# Task
For each line below, check for "agent"; give only the total of lines where it occurs.

# Input records
-*-

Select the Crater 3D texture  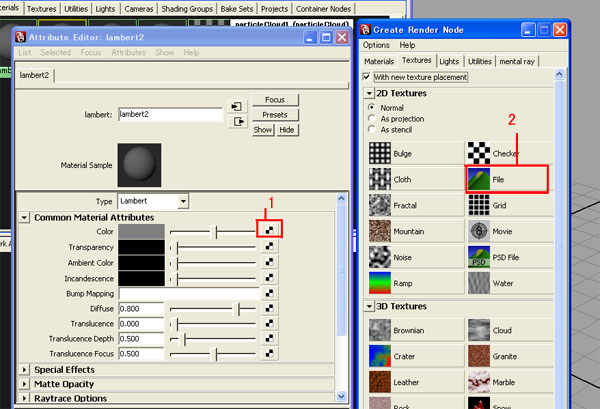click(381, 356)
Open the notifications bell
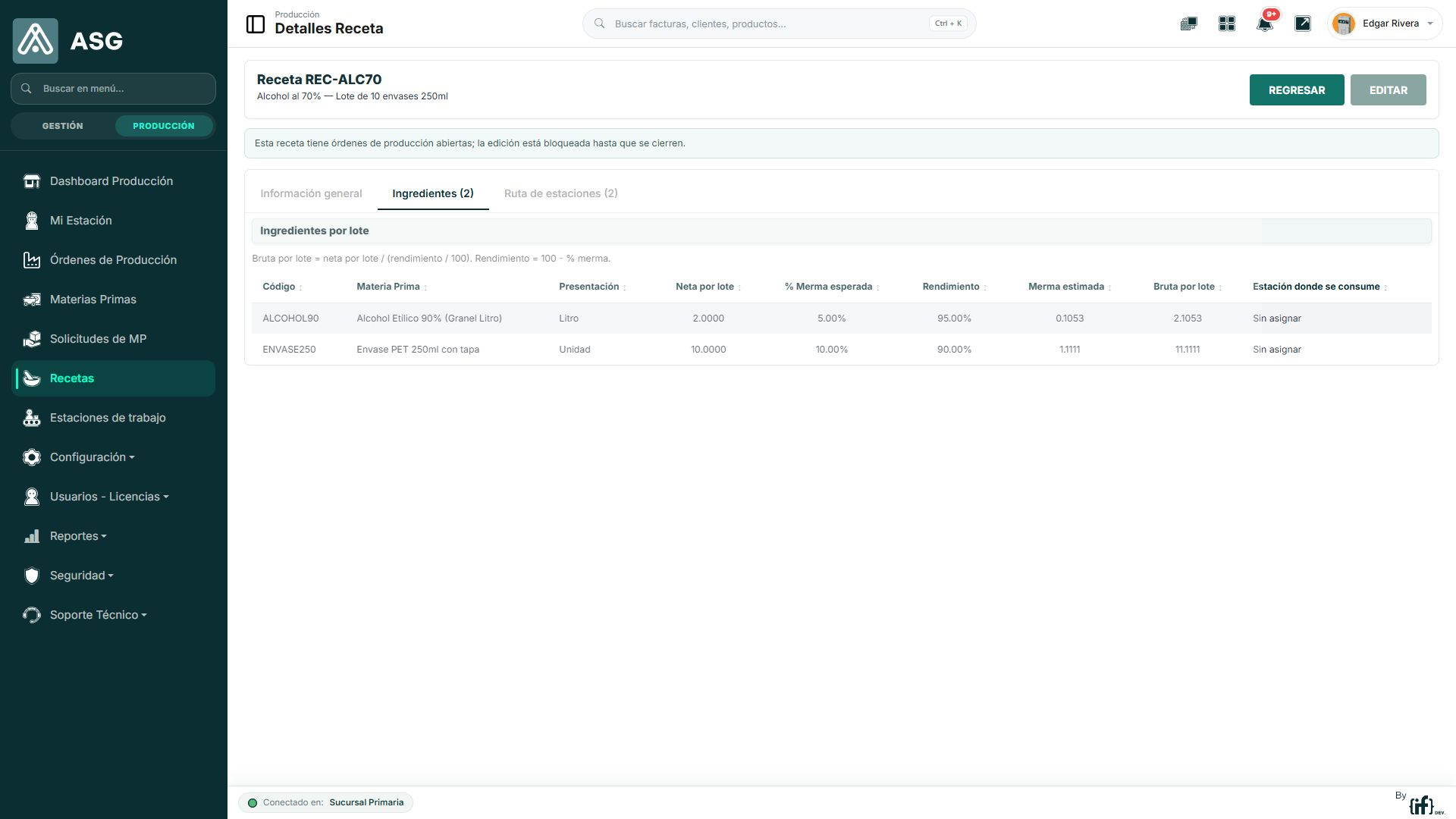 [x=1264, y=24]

-*-

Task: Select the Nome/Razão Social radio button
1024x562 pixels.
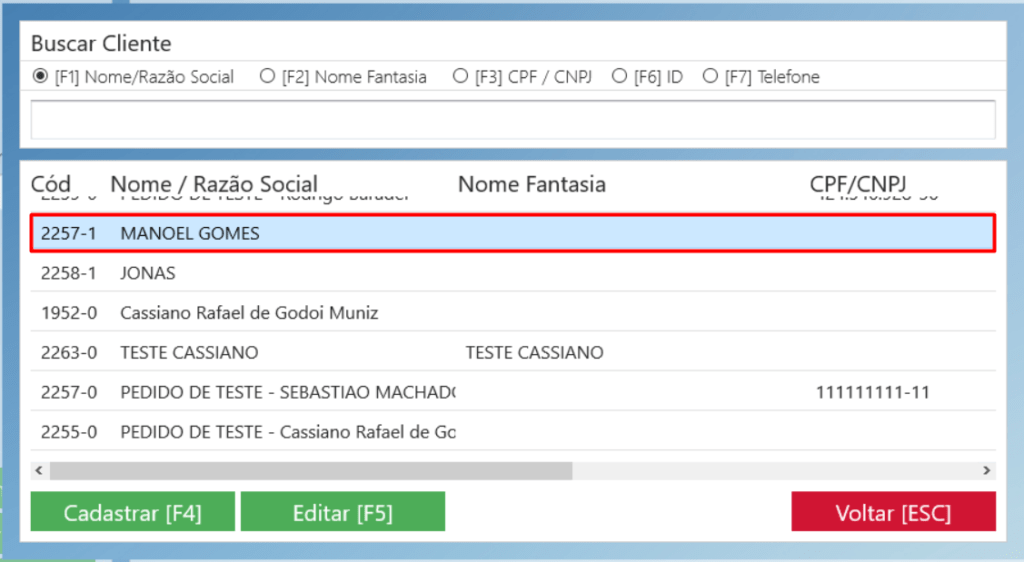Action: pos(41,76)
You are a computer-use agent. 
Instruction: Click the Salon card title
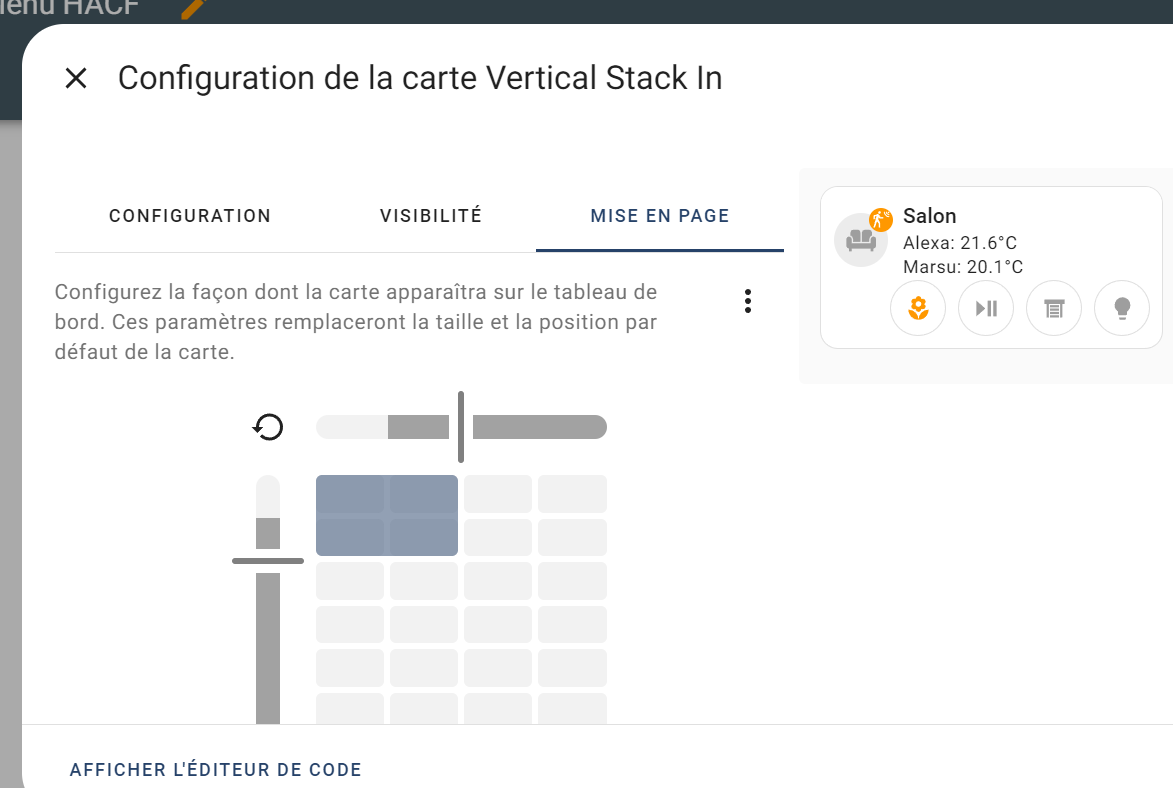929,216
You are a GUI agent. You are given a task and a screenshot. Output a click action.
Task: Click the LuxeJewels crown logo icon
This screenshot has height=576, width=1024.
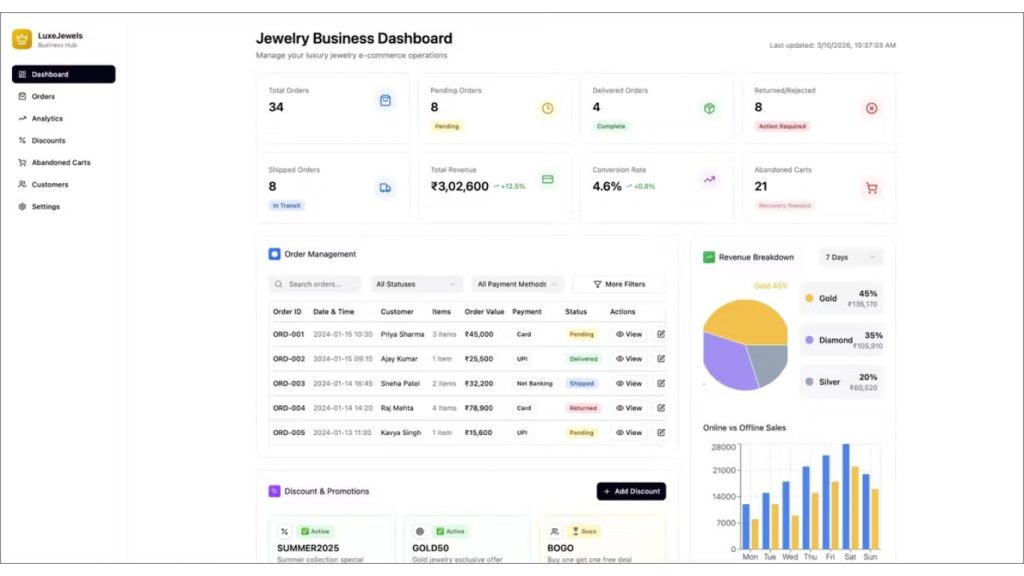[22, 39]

-*-

# Written response
2